Content starts

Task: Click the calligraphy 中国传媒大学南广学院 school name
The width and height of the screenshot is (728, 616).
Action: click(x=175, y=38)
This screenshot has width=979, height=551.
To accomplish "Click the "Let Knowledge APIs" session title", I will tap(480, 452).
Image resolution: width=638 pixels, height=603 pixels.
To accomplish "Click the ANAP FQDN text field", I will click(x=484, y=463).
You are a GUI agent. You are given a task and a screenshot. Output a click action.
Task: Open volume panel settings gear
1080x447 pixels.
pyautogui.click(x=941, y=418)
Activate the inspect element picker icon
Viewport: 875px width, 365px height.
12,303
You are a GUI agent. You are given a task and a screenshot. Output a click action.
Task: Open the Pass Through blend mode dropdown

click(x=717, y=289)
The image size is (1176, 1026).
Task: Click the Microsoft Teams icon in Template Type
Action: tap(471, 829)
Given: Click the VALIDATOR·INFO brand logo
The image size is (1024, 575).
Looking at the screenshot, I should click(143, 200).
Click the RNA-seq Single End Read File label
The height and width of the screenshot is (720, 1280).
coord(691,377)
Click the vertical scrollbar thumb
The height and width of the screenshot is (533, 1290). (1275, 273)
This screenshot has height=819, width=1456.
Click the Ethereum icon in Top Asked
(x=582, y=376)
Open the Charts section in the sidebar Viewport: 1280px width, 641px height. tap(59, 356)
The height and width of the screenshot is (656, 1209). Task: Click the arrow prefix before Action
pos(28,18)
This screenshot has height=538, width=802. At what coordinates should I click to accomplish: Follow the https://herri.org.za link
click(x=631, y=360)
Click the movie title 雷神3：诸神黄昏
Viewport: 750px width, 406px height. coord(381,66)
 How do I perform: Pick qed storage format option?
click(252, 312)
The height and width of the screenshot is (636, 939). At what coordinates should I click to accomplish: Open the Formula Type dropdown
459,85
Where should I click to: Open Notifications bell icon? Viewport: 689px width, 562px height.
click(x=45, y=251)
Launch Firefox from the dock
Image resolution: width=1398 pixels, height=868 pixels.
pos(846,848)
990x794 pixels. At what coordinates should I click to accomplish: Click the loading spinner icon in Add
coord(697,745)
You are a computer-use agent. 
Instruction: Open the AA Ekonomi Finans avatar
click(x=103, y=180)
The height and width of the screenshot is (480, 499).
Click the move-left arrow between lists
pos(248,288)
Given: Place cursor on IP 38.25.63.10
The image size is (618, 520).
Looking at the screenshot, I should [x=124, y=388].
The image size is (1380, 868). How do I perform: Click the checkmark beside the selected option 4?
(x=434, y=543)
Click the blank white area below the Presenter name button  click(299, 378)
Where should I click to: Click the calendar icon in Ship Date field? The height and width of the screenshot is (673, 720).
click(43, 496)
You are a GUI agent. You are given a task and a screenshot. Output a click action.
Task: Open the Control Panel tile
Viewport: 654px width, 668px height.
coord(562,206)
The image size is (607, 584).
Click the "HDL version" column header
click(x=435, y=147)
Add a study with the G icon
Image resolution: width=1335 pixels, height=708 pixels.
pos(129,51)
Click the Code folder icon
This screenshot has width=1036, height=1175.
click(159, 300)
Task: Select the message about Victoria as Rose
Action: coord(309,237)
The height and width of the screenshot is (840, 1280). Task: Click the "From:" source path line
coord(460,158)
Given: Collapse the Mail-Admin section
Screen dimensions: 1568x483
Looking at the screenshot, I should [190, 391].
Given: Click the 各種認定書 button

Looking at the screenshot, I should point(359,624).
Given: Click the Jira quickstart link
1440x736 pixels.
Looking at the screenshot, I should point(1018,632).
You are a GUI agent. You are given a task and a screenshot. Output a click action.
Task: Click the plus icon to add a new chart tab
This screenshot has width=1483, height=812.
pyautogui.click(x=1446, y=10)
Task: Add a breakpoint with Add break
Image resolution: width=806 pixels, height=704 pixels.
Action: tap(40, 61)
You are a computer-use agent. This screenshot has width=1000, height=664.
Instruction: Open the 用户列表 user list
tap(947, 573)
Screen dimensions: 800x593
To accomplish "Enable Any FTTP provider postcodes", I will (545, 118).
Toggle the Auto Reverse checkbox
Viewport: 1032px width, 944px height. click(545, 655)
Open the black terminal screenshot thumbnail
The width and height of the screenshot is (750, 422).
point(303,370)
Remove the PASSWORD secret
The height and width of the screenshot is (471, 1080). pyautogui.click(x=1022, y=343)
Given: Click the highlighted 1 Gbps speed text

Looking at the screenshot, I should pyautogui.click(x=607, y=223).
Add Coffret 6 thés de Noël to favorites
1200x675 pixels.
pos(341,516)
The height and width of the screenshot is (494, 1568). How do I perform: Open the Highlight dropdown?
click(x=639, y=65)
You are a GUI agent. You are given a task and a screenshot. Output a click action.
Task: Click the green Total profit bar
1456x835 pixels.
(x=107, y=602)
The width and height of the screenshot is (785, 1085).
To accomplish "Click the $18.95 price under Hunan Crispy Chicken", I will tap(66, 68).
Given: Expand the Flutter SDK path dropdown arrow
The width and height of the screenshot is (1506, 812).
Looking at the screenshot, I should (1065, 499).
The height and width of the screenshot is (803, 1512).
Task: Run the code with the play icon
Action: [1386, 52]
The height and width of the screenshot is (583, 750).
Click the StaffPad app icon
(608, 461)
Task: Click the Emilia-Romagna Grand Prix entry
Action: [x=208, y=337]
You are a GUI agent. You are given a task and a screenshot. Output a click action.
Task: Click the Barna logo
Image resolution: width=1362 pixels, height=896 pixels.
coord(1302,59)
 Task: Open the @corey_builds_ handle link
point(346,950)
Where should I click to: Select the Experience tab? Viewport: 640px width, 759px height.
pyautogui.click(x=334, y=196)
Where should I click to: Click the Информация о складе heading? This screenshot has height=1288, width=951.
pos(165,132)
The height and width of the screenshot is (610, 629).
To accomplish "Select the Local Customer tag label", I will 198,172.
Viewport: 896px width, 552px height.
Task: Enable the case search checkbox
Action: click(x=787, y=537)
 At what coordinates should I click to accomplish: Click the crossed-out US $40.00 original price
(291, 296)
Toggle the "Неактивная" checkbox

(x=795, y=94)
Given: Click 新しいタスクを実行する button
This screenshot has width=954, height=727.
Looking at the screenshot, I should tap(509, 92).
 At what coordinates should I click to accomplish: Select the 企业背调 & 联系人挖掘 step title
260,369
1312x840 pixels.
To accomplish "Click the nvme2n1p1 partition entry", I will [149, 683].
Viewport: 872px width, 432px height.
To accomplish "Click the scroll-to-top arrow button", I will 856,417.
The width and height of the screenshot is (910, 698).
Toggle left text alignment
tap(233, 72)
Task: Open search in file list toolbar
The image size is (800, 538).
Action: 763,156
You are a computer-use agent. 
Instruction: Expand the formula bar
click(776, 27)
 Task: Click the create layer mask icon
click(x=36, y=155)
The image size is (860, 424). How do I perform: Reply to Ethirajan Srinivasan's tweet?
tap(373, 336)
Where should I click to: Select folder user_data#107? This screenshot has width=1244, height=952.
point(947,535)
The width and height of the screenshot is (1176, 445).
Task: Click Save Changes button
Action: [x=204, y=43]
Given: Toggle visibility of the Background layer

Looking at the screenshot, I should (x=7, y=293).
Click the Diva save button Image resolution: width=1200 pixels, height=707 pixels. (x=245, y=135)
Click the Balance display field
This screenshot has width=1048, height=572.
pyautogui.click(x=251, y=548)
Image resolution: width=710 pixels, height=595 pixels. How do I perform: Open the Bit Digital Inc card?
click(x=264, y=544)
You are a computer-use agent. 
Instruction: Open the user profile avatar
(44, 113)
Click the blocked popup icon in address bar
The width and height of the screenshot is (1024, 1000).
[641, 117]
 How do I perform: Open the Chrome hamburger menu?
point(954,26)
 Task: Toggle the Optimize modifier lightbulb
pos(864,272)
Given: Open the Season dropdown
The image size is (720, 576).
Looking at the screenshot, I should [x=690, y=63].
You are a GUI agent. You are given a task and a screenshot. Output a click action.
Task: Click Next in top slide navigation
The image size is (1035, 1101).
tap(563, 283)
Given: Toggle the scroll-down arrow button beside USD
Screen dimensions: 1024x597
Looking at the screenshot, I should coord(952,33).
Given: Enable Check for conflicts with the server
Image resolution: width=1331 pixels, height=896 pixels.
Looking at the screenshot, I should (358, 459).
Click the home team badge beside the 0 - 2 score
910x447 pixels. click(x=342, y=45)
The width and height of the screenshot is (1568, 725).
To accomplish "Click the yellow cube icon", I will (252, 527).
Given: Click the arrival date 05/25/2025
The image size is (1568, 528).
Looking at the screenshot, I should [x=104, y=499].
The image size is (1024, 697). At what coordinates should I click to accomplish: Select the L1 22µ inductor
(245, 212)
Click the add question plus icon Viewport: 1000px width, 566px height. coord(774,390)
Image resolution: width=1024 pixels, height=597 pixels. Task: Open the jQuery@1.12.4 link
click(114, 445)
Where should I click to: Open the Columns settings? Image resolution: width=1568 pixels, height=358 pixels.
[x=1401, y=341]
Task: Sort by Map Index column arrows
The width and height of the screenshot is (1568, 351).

Content ends

The job here is to find each line above with the word "plus" and copy it.

Task: Click the plus icon to add a new chart tab
Click the add question plus icon Viewport: 1000px width, 566px height. coord(774,390)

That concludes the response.